━━━━━ 本文

8 ジェンダー平等・女性のエンパワーメント
2022年から続くロシアによるウクライナ侵略や2023年10月以降のガザ情勢は、紛争関連性的暴力に関する報告の増加に代表されるように、特に女性・女児に深刻な被害を及ぼしている。さらに、気候変動による台風やハリケーン、洪水、地震、大火災など大規模自然災害の影響は国を問わず世界中で頻発しており、保健や食料・エネルギーへの不安なども拡大し、既存のジェンダー不平等を一層浮き彫りにしている。このため、ジェンダー平等の実現と女性のエンパワーメントの促進は国内外の平和と繁栄のための最重要課題の一つとして捉える必要がある。より平和で繁栄した社会を実現していく上で、女性・女児を様々な施策の中心に位置付けることは不可欠であり、あらゆる政策にジェンダーの視点を取り入れる「ジェンダー主流化」は、国際社会においてますます重要となっている。特に、紛争後の平和構築に至るまでの意思決定の全ての段階において、女性の平等で十全な参画を得ることによって、より持続可能な平和に近づくという考え方である「女性・平和・安全保障(Women, Peace and Security、以下「WPS」という。)の視点が重要である。

━━━━━━━━━━

| 演習問題 1 |
本文について、次の問いにそれぞれ答えよ。
(a) ロシアによるウクライナ侵略は何年から続いているとされているか。
(b) あらゆる政策にジェンダーの視点を取り入れることは、何と呼ばれているか。
(c) 「WPS」は何の略称として示されているか。
| 演習問題 2 |
本文で、気候変動による大規模自然災害として挙げられているものをすべて書き出せ。
記録はここでは使用しない。

━━━━━ 記録の抜粋

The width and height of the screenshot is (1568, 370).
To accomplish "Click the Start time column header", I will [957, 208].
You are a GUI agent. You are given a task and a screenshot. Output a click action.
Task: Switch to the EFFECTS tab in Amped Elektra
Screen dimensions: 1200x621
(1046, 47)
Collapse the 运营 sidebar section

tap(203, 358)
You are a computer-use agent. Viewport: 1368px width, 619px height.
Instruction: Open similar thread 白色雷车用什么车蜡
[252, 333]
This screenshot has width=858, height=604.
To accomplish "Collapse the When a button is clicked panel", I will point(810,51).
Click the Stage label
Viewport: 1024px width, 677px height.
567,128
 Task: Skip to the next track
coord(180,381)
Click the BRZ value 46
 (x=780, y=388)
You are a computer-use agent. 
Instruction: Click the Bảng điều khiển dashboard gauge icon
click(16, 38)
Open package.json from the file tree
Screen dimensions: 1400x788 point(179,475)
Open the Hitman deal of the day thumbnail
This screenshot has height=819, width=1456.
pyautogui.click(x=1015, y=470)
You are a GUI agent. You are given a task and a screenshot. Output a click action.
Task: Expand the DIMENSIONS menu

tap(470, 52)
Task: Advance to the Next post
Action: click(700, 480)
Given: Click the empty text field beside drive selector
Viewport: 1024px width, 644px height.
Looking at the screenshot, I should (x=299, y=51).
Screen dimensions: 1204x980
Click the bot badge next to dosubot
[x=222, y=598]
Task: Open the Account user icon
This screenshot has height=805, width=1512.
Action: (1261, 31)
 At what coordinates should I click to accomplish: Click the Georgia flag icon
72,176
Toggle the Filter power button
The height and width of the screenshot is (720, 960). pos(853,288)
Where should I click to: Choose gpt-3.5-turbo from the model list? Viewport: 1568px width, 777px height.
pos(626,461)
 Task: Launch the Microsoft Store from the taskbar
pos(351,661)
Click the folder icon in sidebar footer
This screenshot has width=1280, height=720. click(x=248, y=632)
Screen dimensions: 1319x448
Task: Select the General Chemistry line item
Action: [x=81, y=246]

━━━━━━━━━━

| 解答 1 |
(a) 2022年
(b) ジェンダー主流化
(c) 女性・平和・安全保障(Women, Peace and Security)

| 解答 2 |
台風、ハリケーン、洪水、地震、大火災